| DIRECTIONS |
Each line that contains the word "Identify" counts once; give the total for the records below and nothing else.

Source records
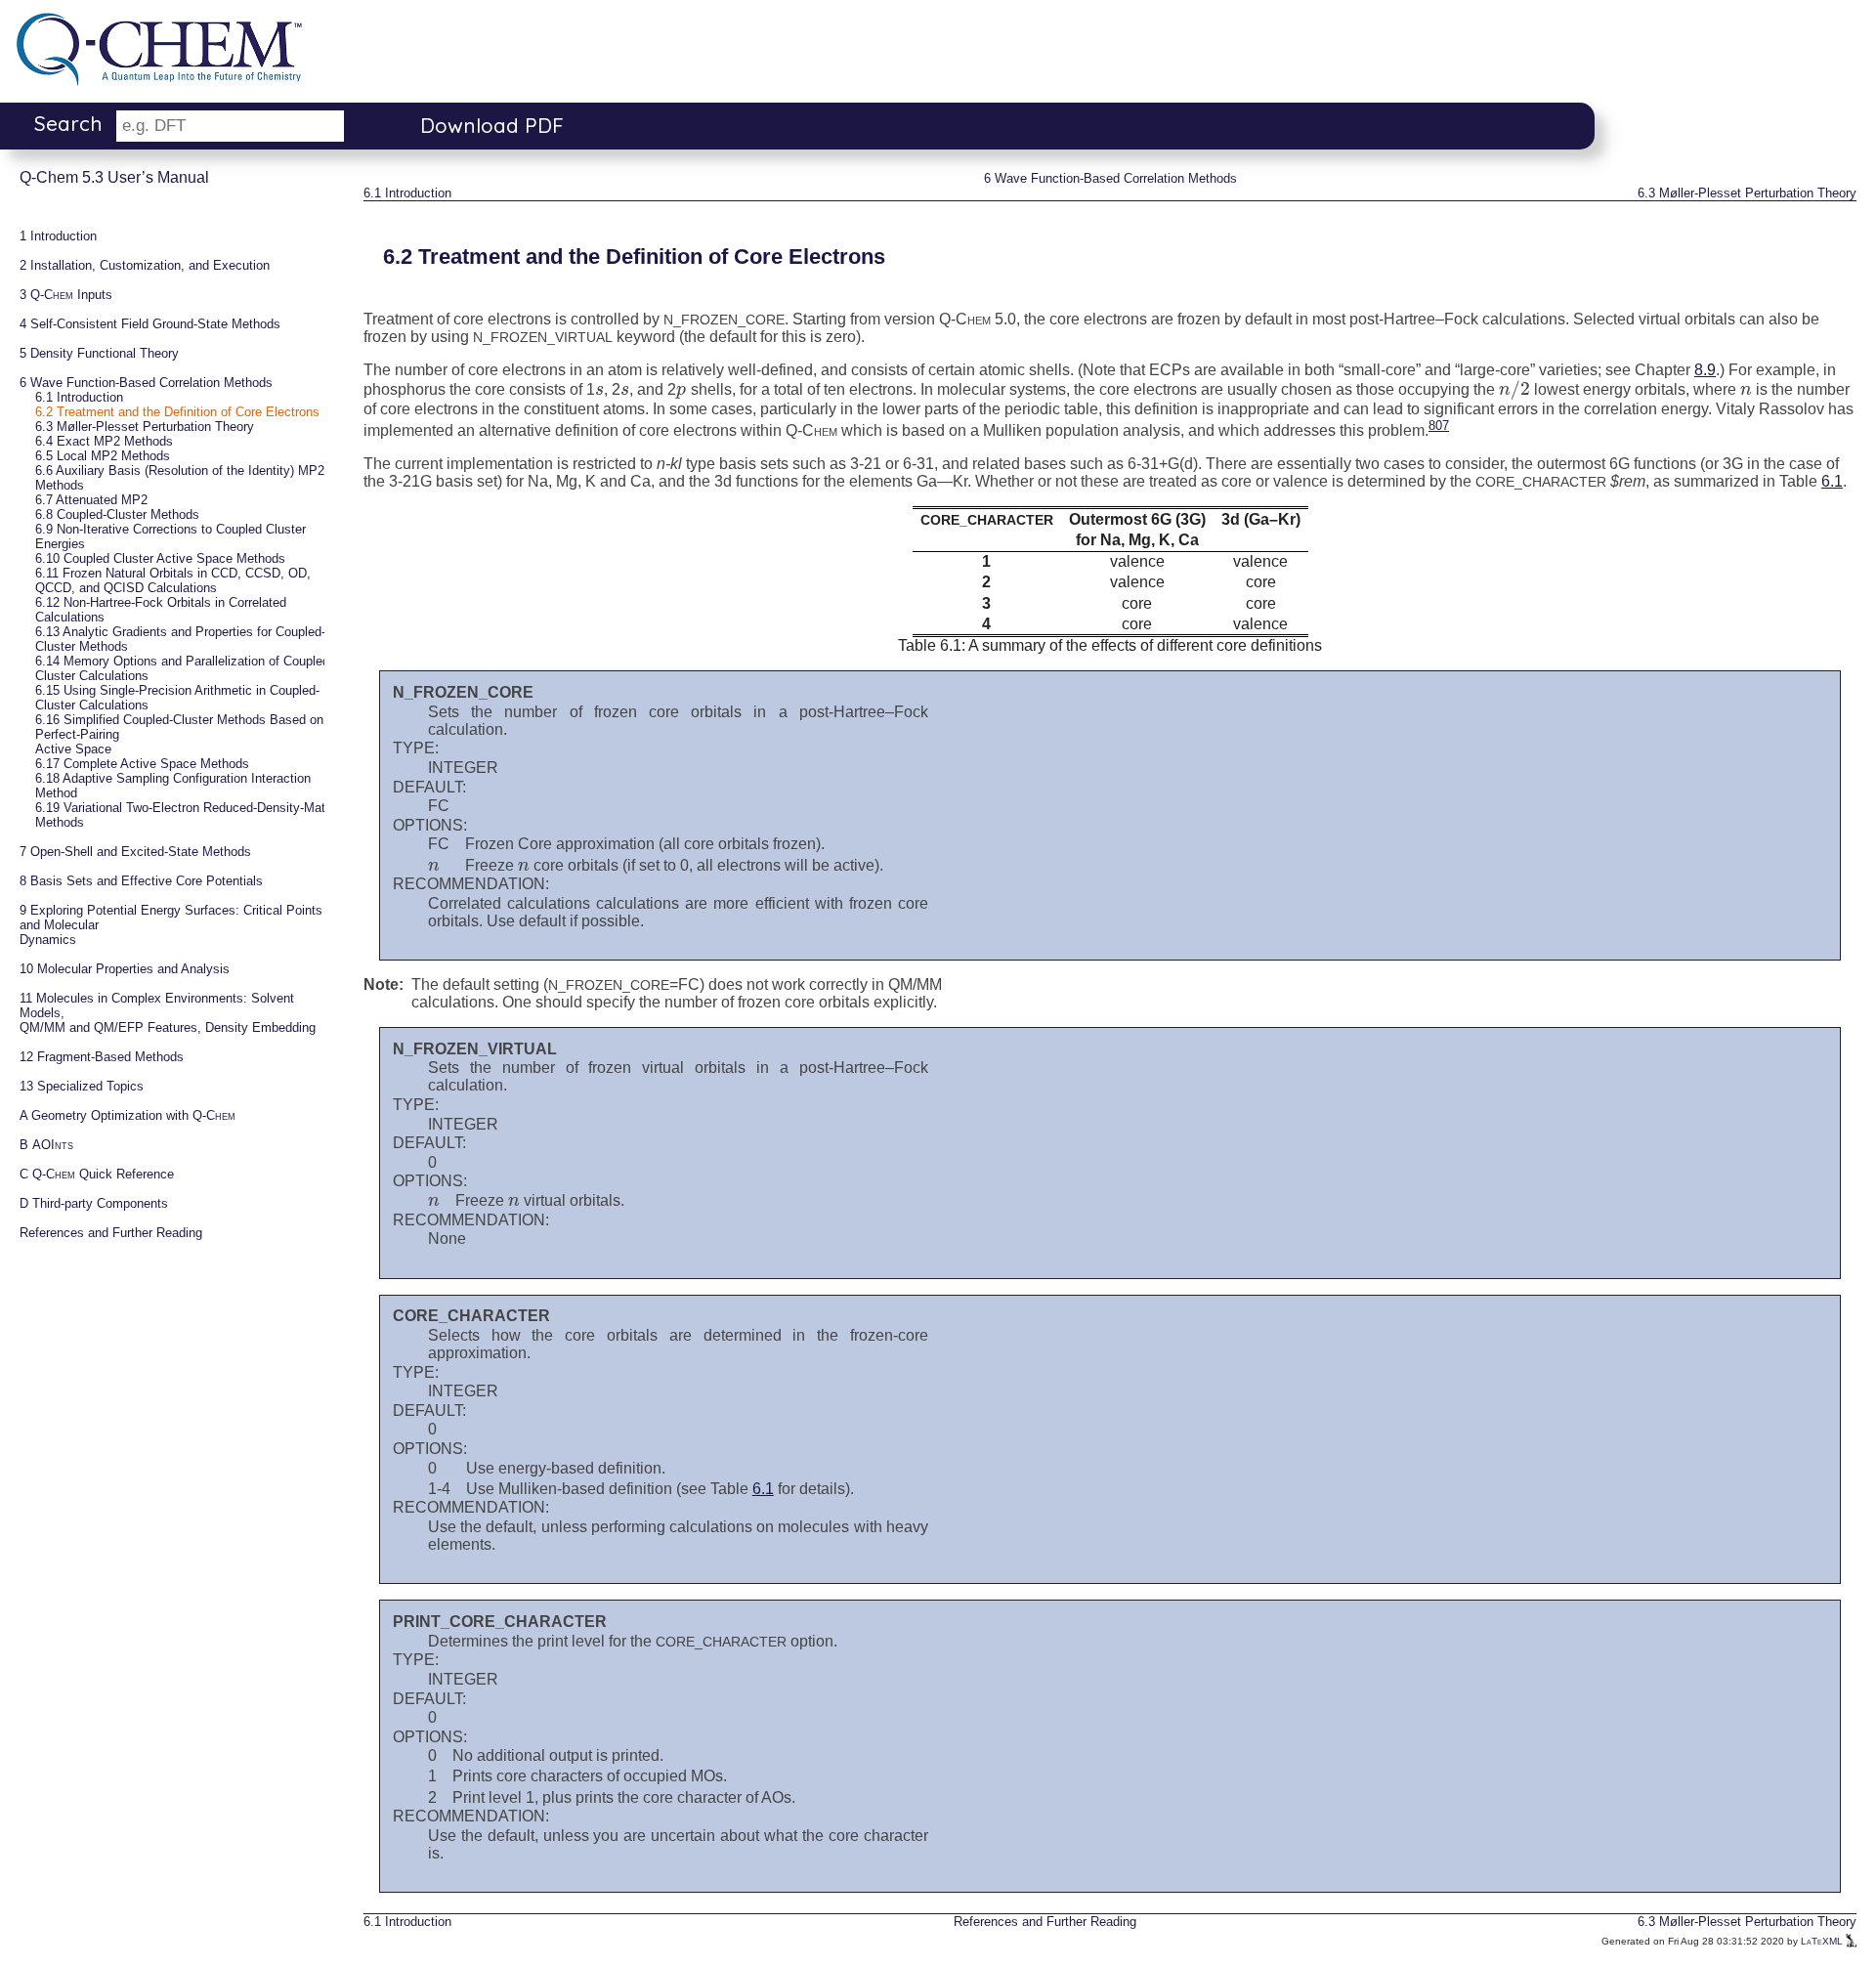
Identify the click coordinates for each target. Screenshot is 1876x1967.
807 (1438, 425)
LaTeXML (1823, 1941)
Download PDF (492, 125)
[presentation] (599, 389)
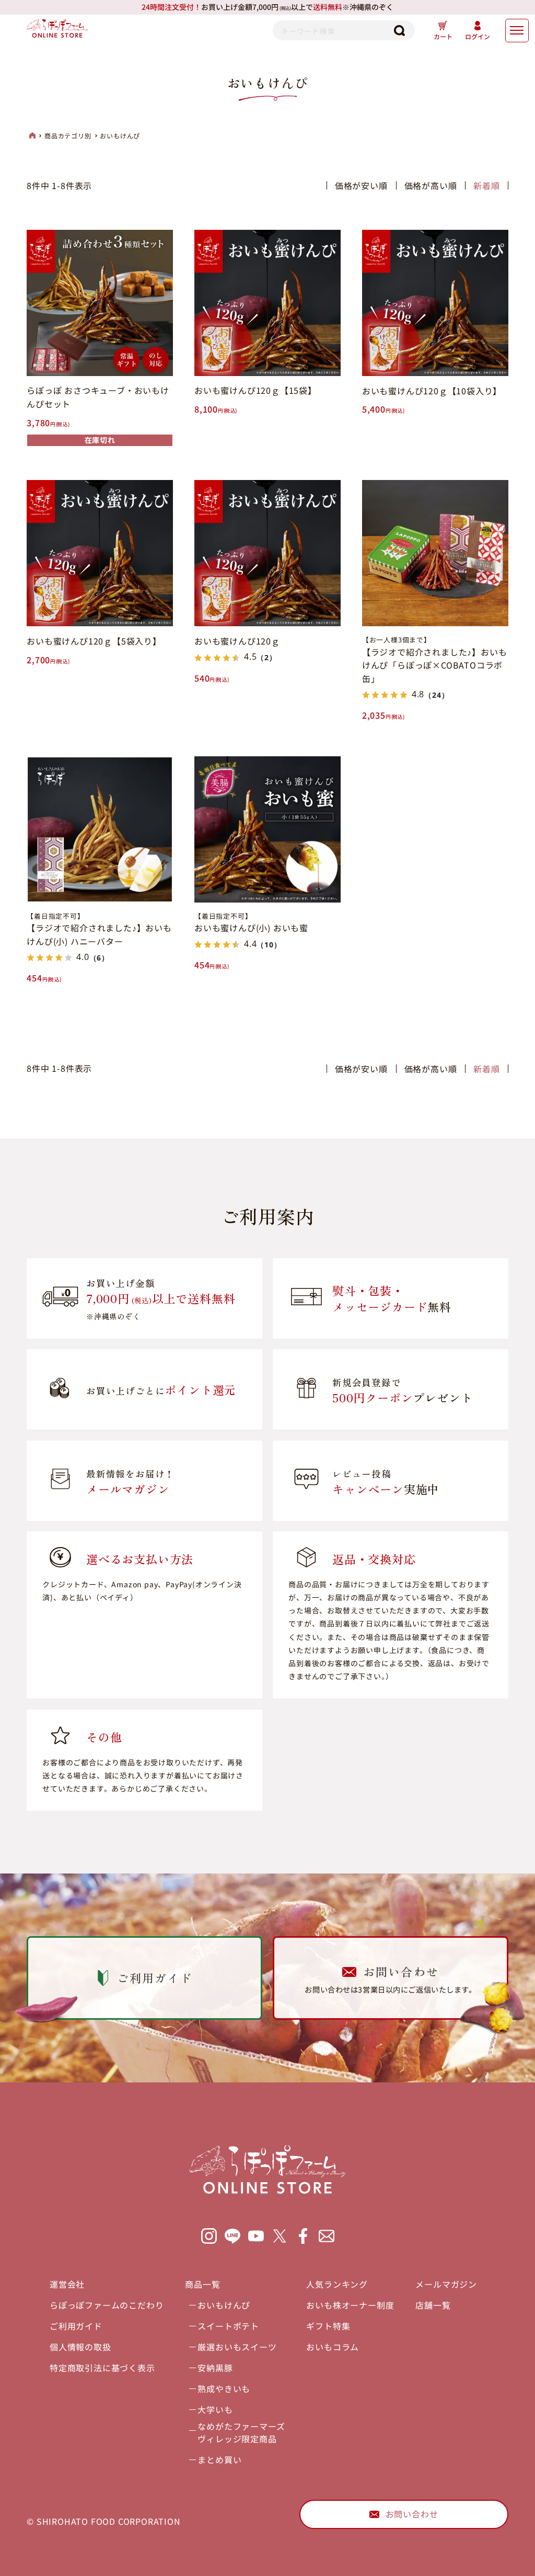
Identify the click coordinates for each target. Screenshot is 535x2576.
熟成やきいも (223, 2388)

| RESPONSE |
2